In my original post I was trying to ask specific questions, and then
in following posts with something for reassurance, which is important
as it gives me confidance.

I'm not expecting lengthy responses (though appreciate them), but just
some quick confirmation and short explanation, direction would be
plus.
 
T

Tad J McClellan

Scott Bryce said:
The regulars here expect a certain posting style because it communicates
effectively in this medium.


What the regulars expect is that you will quote enough to provide
necessary background, and that YOU will skip the unnecessary parts by
trimming them from your post.

Which illustrates the effectiveness mentioned above.

Q: How many people spend time on the unnecessary parts if the
poster trims them?
A: One

Q: How many people spend time on the unnecessary parts if the
poster leaves them in?
A: Dozens or even hundreds.


Shifting the work from one person to hundreds of other people will
likely annoy hundreds of other people.
 
J

Jürgen Exner

April said:
April said:
if test:  elsif ($header && /^From:.*?([\w.-]+@[\w.-]+)/)
as && requires the matching needs to be done in the header ($header)
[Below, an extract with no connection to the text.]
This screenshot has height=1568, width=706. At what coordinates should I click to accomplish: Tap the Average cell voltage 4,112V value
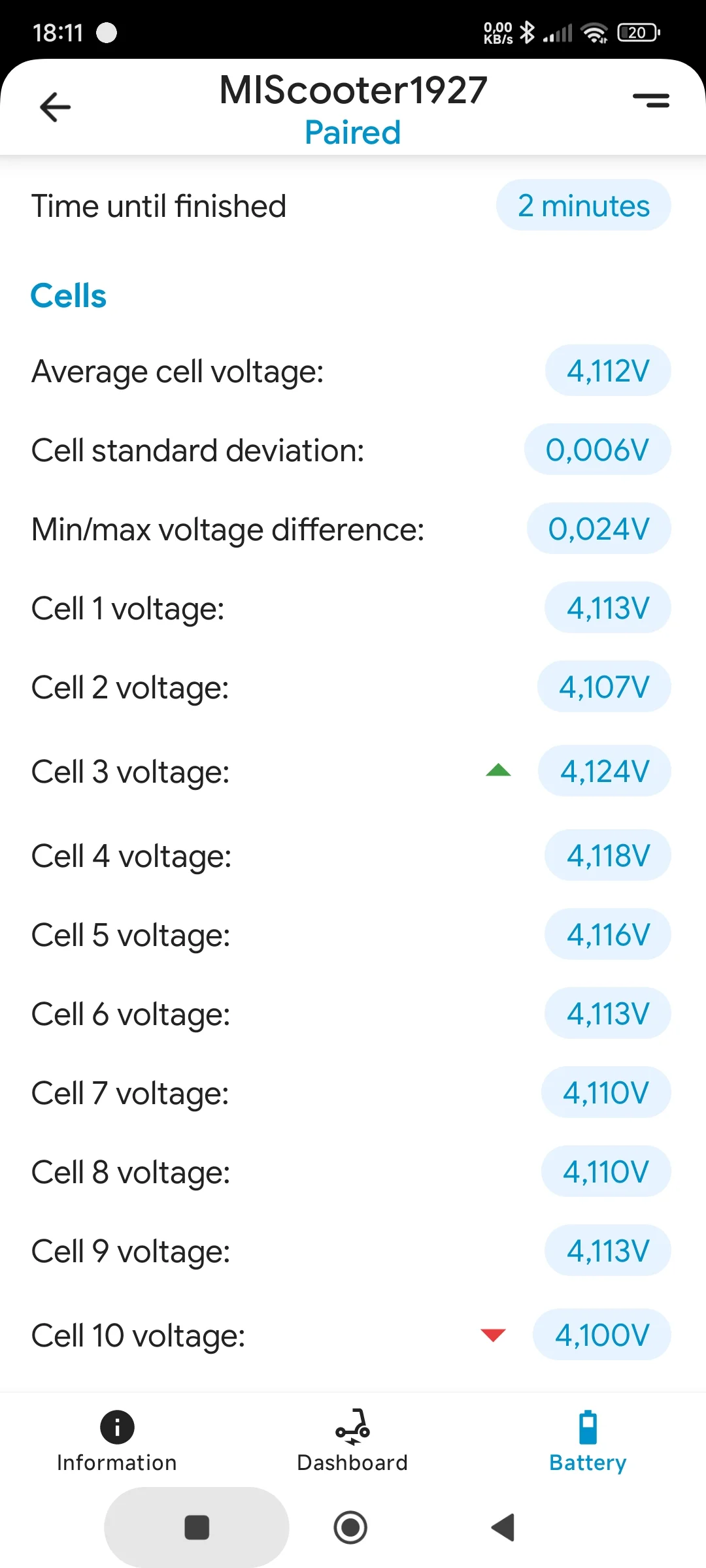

what I meant was as $header also needs to be evaluated true (&&), so

And this is exactly the main problem that I personally have with your
postings. Computers are the most notorius nitpicking bastards you can
possibly imagine. One character in the wrong place and your program may
do something completely different from what you intented it to do.
Very often you articles and questions are vague and ambigious or at the
very least confusing. Please, if you want help then at least try to be
as exact as possible.

Above you wrote verbatim "the matching needs to be done in the header".
So Scott correctly pointed out that code doesn't do that, instead it
matches in $_. And now you are changing your story and saying that's not
what you meant. Well, thank you for leading Scott and everyone else on a
wild goose chase.

Now, having said that, things like this happen to everyone every now and
then. However in your case it happens very, very often. And that makes
it very frustrating for your audience.
..
this test must be done in the header section which is what $header
stands for.

And that is the second main problem I personally have with your
postings: they information you provide is incomplete.
How are we supposed to know what $header stands for in your program? By
all typical programming patterns and naming conventions it's most likely
a string contain the (or a) header from whatever your program is
processing. There is no way to guess that you are using it as some sort
of flag.
We do not, cannot, and don't want to know all of your program. But those
parts that you post need to be self-contained, such that other people
can understand what is going on. There is a very good reason why the
posting guidelines strongly suggest a minimal self-contained program
instead of an incomplete excerpt from a larger program.

jue
 
A

April

April said:
April wrote:
if test:  elsif ($header && /^From:.*?([\w.-]+@[\w.-]+)/)
as && requires the matching needs to be done in the header ($header)
what I meant was as $header also needs to be evaluated true (&&), so

And this is exactly the main problem that I personally have with your
postings. Computers are the most notorius nitpicking bastards you can
possibly imagine. One character in the wrong place and your program may
do something completely different from what you intented it to do.
Very often you articles and questions are vague and ambigious or at the
very least confusing. Please, if you want help then at least try to be
as exact as possible.

Above you wrote verbatim "the matching needs to be done in the header".
So Scott correctly pointed out that code doesn't do that, instead it
matches in $_. And now you are changing your story and saying that's not
what you meant. Well, thank you for leading Scott and everyone else on a
wild goose chase.

Now, having said that, things like this happen to everyone every now and
then. However in your case it happens very, very often. And that makes
it very frustrating for your audience.
.
this test must be done in the header section which is what $header
stands for.

And that is the second main problem I personally have with your
postings: they information you provide is incomplete.
How are we supposed to know what $header stands for in your program? By
all typical programming patterns and naming conventions it's most likely
a string contain the (or a) header from whatever your program is
processing. There is no way to guess that you are using it as some sort
of flag.
We do not, cannot, and don't want to know all of your program. But those
parts that you post need to be self-contained, such that other people
can understand what is going on. There is a very good reason why the
posting guidelines strongly suggest a minimal self-contained program
instead of an incomplete excerpt from a larger program.

jue

I'm not changing my story at all .. the reason I mentioned the header
part is actually to make the line I mentioned self-contained:

"The reason I wasn't sure is that the following cannot be picked up
by
an if test:

From (e-mail address removed) Tue Apr 24 11:02:41 2002


if test: elsif ($header && /^From:.*?([\w.-]+@[\w.-]+)/)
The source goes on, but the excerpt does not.